En 1971, il obtient une bourse pour la Villa Medicis (Académie de France à Rome) alors dirigée par Balthus avec qui il se liera d’une profonde amitié.  Visites régulières de Jacques Lacan, qui lui achète des dessins, et de Pierre Matisse, qui deviendra son marchand, et l’exposera dans sa galerie de New York (de 1972 à 1988). Il expose en 1975 « Douze Portes » au Musée National d’Art Moderne, Paris. 
En 1978, importante exposition au Musée Cantini, à Marseille. Jacques Lacan écrit un texte, accompagné de dessins de « nœuds borroméens », pour le catalogue. 
Exposition rétrospective au Musée national d’Art Moderne, Centre Pompidou, Paris, en 1983.
Réalise en 1989 des esquisses de vitraux (à partir de gouaches découpées) pour les chapelles basses de la cathédrale de Nevers
Les cartons peints quelques années plus tôt tressent les thèmes du jardin, des coffrets, et des Selon ses faces. Parution de La Figure du fond, texte de Denis Hollier et dessins de François Rouan, aux éditions Galilée. En 1994, réalisation des vitraux de l’église Saint Jean-Baptiste de Castelnau-le-Lez (Hérault).
Rétrospective en 1997 au Sezon Museum of Art, Tokyo.
En 2000, plusieurs expositions personnelles, à Pékin (Institut des Beaux Arts), aux Sables d’Olonne (Musée de l’Abbaye Sainte Croix), reprise à Altkirch, à Paris (FIAC, Galerie Daniel Templon). Invité en 2001 à l’exposition collective « As Painting : Division and Displacement », organisée par le Wexner Center for the Arts, Columbus (Ohio). 
En 2005, exposition-dialogue avec Simon Hantaï, à la Galerie Jean Fournier
Réalise plusieurs films, Le petit objetChiquenaude dans l’abîme, et Pierre à Laversine – ce dernier projet en rapport avec le dialogue initié en 2002 avec Pierre Guyotat. 

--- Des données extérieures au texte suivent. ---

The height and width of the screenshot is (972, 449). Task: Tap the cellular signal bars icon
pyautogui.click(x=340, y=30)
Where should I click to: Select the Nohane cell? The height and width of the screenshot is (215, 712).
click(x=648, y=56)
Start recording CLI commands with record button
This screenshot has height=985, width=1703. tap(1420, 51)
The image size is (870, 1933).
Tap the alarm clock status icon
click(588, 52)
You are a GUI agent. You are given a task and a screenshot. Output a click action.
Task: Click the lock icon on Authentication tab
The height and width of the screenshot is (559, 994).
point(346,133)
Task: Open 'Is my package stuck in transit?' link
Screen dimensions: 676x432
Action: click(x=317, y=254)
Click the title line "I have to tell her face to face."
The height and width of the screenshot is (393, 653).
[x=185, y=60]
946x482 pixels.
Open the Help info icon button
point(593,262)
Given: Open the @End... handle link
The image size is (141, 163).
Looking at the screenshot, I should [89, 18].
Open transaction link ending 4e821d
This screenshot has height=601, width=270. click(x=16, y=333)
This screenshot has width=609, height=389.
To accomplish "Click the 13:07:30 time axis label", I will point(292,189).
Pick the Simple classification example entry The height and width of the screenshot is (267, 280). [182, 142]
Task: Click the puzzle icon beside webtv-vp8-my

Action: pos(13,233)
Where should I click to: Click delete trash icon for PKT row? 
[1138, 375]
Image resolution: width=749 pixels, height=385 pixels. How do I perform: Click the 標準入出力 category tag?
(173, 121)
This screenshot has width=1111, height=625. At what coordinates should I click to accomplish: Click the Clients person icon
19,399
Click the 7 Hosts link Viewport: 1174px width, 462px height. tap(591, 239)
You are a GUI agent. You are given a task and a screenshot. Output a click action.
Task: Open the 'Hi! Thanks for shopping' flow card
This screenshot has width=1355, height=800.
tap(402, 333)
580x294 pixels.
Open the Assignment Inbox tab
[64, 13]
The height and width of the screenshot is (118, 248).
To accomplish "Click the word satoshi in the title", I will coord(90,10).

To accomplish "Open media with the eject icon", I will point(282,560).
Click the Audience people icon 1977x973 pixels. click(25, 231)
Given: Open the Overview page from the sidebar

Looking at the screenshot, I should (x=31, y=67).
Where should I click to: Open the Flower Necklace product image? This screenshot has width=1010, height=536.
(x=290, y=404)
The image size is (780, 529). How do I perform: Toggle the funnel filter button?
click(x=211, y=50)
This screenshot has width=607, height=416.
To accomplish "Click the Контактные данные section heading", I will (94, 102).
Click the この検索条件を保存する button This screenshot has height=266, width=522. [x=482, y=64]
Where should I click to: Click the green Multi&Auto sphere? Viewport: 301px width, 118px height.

Site web : francoisrouan.net

« La peinture de François Rouan nous enveloppe précisément dans ce corps de mémoire, avec tout ce qu'il a d'hybride, de rapiécé. Cette richesse, ou cette ouverture de l'œuvre est celle du peintre lui-même tel qu'il se représente, tel qu'il se donne à voir, sa vérité en peinture. Cette peinture qu’il définit comme indéfendable, et pourtant à défendre envers et contre tout, à la fois fragile et vulnérable. Peinture double, duplice : la délicieuse et terrible gratuité de cette palpitation particulière : le tableau. Peinture bruissante et brisante, tout naturellement opposée à une peinture dans laquelle on n'entend rien : Du tableau, je n’attends pas autre chose que des procédures d’écoute de « ce monde sourd des entrailles, tout l’envers noir du corps que tapissent de longs rêves sans yeux » (pour le dire avec les mots de Michel Foucault). »

Emmanuel Guigon, extrait du catalogue Une Histoire d'Odalisques publié en 2013 à la galerie Thessa Herold.